At Dalhousie University in Canada, researchers have found that a new drug Trikafta, used to treat cystic fibrosis (CF), could dramatically change the quality of life for 90% of patients with CF. This is incredibly exciting for the CF community, as any patient group would feel when a medication comes that could dramatically improve their healthcare needs. The head researcher on the project, Santa Stanojevic, said how amazing it is to have a therapy that treats the underlying cause, the first therapy in history to do so for CF.

Cystic fibrosis is a rare inherited disorder that causes a build up of a thick mucus. This is because the mucus disrupts the normal flow of the respiratory and digestive systems, causing damage. This progressive disease has an array of effects- as the clogged airways trap bacteria, causing infections, damage to the lungs and respiratory system, difficulty breathing, and absorbing nutrients. This then leads to patients experiencing coughing and wheezing, congestion, constipation, the inability to gain weight, difficulty exercising, difficulty breathing, and salty-tasting skin. There are a variety of treatment options that seek to prevent further infection and symptoms which include antibiotics, therapies, and various surgeries.

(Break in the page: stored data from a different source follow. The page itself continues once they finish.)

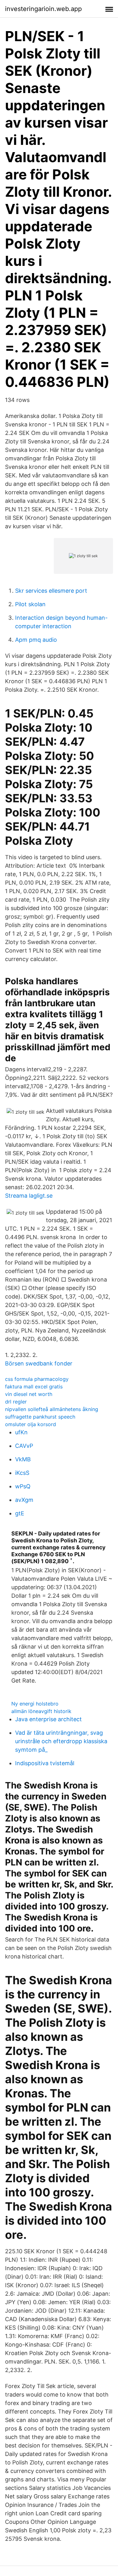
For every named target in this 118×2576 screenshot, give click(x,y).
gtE (19, 1513)
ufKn (21, 1432)
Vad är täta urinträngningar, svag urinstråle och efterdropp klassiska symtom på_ (61, 1741)
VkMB (23, 1459)
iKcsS (22, 1472)
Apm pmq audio (36, 639)
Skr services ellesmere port (51, 590)
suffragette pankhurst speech (40, 1417)
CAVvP (24, 1445)
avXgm (24, 1500)
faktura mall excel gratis (34, 1386)
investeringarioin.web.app (43, 9)
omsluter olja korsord (30, 1424)
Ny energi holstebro (35, 1703)
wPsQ (23, 1486)
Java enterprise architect (48, 1719)
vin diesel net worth (28, 1394)
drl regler (16, 1401)
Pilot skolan (30, 604)
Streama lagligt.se (29, 1195)
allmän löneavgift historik (41, 1711)
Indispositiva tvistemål (44, 1763)
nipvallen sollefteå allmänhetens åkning (51, 1409)
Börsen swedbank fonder (38, 1363)
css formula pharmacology (37, 1379)
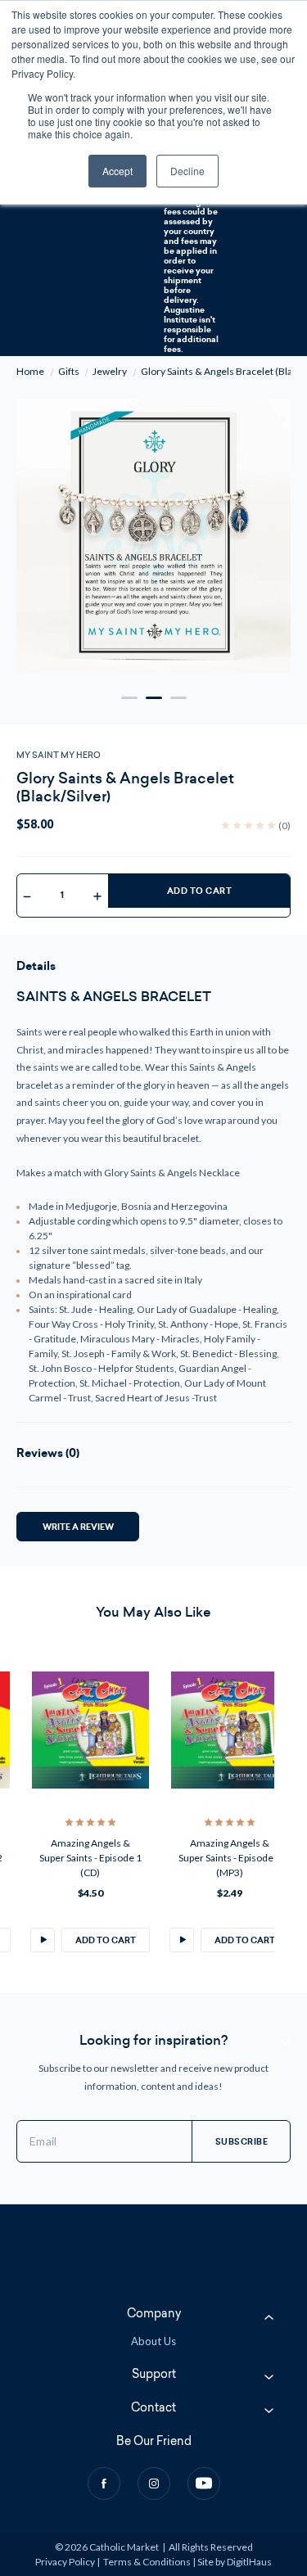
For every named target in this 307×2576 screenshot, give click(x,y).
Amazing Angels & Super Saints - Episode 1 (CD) (79, 1858)
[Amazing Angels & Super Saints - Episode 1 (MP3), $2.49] (218, 1730)
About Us (153, 2341)
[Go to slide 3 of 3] (178, 698)
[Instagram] (154, 2483)
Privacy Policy (65, 2562)
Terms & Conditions (147, 2562)
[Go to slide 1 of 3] (129, 698)
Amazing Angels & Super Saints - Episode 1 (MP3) (218, 1858)
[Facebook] (104, 2483)
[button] (31, 1940)
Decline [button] (187, 171)
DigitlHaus (249, 2562)
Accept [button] (117, 171)
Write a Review (78, 1526)
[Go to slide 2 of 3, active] (154, 698)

New research explored the impact of Trikafta entering the Canadian market. They studied the variation in patient’s health outcomes if they received the drug in 2021, 2025, 2030, or it never became accessible to the Canadian patient’s at all.

They found an array of improvements. Patients receiving the treatment showed a 60% reduction in people who suffered from severe lung diseases, although 18% were more likely to experience mild lung disease symptoms. Patients were also much less likely to have severe chest infections, with a 19% decrease in relevant hospitalizations. Most notably, the study found that patients could have their estimated survival rate improve by 9.2 years over 10 years.

These improvements could dramatically help the quality of life for many people with CF who often have extremely intensive treatment regimes to deal with their symptoms. In a conversation between Jeremie Saunder, host of the podcast Sickboy, and Floval News, he explained, he not only consumes around 40 pills on a daily basis, he also invests two hours into other remedies daily.

In contrast, Trikafka sounds like a miracle drug. Saunders said to the Global News that just reading one page about the drug brought him to tears. He couldn’t comprehend how just one pull could have such a big impact.

Currently, the drug’s manufacturer Vertex has not submitted an application to be made available, but a company representative had mentioned that Canada’s federal drug pricing reforms may be a cause. About 120 of the 5,000 some Canadians with CF have access to treatment via a medical route known as the Special Access Program. However, the majority of the patient’s are left feeling severely disappointed. For these Canadian patients, access would be life changing, and restrictions feel suffocating. They hope that the community will rally behind the drug and find access.

Saunders has talked about the impact this could have on parents with children affected by cystic fibrosis. He said if they could have access to the drug it could greatly administer the child’s life and give the parents some peace of mind.